DATA SUPPLIED
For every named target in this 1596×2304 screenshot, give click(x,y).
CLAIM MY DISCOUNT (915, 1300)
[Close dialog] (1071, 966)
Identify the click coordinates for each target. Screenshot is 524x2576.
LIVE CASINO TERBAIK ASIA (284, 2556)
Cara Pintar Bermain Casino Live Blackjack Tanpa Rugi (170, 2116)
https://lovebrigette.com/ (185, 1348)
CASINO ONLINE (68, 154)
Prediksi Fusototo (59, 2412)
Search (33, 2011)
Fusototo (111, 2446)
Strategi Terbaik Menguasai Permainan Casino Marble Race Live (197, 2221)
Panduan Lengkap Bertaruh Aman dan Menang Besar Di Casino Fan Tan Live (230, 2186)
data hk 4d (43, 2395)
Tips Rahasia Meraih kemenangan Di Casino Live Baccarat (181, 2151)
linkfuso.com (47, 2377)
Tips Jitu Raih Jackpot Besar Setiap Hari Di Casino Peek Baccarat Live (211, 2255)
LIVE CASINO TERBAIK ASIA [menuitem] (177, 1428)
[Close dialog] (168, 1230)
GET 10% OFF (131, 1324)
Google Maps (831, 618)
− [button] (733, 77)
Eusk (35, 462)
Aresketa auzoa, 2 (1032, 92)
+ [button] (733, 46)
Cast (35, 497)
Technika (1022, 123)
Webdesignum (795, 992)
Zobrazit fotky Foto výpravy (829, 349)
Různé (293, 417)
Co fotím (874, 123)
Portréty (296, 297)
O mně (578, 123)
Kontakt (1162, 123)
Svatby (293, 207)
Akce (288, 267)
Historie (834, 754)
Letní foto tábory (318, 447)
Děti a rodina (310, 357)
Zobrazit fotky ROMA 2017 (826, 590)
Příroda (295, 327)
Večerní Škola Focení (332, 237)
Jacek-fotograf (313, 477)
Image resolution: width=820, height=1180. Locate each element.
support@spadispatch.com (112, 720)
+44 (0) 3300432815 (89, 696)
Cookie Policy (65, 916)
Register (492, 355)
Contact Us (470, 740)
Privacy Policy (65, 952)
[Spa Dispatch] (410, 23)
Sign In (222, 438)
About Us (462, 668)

PROBLEM DETAILS
Give the number of lines in the listing that contain the string "target". Write nothing else.

SOLUTION TO THIS EXERCISE
2